**TASK DIRECTIONS**
Beginning with the line below that contains "Given: Click the pencil edit group icon" and ending with the line that contains "This screenshot has width=550, height=408.", copy every line exactly. Copy nothing else.

**SUPPLIED INFORMATION**
================

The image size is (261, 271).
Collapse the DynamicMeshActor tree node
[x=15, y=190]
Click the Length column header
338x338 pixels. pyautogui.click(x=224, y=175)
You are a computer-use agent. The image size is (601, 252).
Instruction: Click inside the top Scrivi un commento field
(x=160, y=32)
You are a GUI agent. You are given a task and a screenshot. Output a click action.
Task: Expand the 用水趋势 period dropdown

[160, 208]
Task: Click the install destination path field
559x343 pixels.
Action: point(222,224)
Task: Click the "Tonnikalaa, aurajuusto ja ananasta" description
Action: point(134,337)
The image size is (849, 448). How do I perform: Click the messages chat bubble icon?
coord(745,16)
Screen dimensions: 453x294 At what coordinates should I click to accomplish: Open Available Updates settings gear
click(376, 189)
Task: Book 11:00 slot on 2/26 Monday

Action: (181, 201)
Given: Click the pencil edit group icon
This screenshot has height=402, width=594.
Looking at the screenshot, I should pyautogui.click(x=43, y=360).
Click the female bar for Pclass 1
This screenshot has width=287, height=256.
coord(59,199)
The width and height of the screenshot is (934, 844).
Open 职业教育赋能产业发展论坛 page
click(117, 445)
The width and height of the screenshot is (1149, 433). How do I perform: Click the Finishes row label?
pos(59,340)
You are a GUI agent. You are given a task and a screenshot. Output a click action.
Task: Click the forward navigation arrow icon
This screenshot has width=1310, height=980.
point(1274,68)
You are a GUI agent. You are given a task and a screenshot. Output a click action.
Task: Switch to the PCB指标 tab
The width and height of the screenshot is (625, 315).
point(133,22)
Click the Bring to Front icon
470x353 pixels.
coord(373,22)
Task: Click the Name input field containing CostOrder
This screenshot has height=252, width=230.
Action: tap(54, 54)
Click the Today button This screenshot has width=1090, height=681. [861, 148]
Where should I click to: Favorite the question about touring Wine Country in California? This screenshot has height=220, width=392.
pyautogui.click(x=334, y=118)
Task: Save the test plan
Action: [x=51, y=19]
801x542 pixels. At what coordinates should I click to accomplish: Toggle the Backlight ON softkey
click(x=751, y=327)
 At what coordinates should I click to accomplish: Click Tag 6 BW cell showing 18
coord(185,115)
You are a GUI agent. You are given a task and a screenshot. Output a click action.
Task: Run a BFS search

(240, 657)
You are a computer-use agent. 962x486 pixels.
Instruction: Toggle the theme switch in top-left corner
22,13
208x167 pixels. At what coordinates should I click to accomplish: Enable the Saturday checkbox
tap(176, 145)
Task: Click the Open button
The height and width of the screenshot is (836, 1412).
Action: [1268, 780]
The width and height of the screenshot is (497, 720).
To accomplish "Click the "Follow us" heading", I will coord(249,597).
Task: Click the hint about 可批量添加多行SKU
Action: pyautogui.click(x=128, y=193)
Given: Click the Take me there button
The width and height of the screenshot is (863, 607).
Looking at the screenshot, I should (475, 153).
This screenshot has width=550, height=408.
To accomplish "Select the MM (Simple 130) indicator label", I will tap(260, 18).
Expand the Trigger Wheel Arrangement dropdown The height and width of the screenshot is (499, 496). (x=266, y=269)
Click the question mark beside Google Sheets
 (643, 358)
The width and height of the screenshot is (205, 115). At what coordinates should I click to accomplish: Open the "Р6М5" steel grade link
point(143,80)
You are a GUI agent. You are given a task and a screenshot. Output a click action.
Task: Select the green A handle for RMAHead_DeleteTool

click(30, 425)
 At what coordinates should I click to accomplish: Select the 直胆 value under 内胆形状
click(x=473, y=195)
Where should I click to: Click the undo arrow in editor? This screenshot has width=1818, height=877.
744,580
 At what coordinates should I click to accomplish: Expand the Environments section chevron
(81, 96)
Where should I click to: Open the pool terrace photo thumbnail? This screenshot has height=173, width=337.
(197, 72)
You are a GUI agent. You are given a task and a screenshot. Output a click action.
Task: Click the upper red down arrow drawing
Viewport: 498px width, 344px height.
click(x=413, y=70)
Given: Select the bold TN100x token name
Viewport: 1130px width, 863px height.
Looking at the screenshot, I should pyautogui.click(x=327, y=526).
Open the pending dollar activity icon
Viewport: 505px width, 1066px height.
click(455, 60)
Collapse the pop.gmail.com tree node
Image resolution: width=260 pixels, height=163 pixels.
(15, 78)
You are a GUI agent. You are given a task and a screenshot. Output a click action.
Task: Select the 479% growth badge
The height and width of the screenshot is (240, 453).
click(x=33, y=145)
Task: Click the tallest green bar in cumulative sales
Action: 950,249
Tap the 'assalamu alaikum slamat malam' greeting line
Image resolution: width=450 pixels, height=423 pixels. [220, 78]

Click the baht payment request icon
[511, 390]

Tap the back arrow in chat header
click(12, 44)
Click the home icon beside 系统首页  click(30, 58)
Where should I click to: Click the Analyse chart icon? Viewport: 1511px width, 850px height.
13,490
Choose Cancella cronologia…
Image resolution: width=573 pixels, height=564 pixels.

================

**ANSWER TO THIS PROBLEM**
Given: Click the pencil edit group icon
This screenshot has height=402, width=594.
Looking at the screenshot, I should pyautogui.click(x=43, y=360).
Click the female bar for Pclass 1
This screenshot has width=287, height=256.
coord(59,199)
The width and height of the screenshot is (934, 844).
Open 职业教育赋能产业发展论坛 page
click(117, 445)
The width and height of the screenshot is (1149, 433). How do I perform: Click the Finishes row label?
pos(59,340)
You are a GUI agent. You are given a task and a screenshot. Output a click action.
Task: Click the forward navigation arrow icon
This screenshot has width=1310, height=980.
point(1274,68)
You are a GUI agent. You are given a task and a screenshot. Output a click action.
Task: Switch to the PCB指标 tab
The width and height of the screenshot is (625, 315).
point(133,22)
Click the Bring to Front icon
470x353 pixels.
coord(373,22)
Task: Click the Name input field containing CostOrder
This screenshot has height=252, width=230.
Action: tap(54, 54)
Click the Today button This screenshot has width=1090, height=681. [861, 148]
Where should I click to: Favorite the question about touring Wine Country in California? This screenshot has height=220, width=392.
pyautogui.click(x=334, y=118)
Task: Save the test plan
Action: [x=51, y=19]
801x542 pixels. At what coordinates should I click to accomplish: Toggle the Backlight ON softkey
click(x=751, y=327)
 At what coordinates should I click to accomplish: Click Tag 6 BW cell showing 18
coord(185,115)
You are a GUI agent. You are given a task and a screenshot. Output a click action.
Task: Run a BFS search

(240, 657)
You are a computer-use agent. 962x486 pixels.
Instruction: Toggle the theme switch in top-left corner
22,13
208x167 pixels. At what coordinates should I click to accomplish: Enable the Saturday checkbox
tap(176, 145)
Task: Click the Open button
The height and width of the screenshot is (836, 1412).
Action: [1268, 780]
The width and height of the screenshot is (497, 720).
To accomplish "Click the "Follow us" heading", I will coord(249,597).
Task: Click the hint about 可批量添加多行SKU
Action: pyautogui.click(x=128, y=193)
Given: Click the Take me there button
The width and height of the screenshot is (863, 607).
Looking at the screenshot, I should (475, 153).
This screenshot has width=550, height=408.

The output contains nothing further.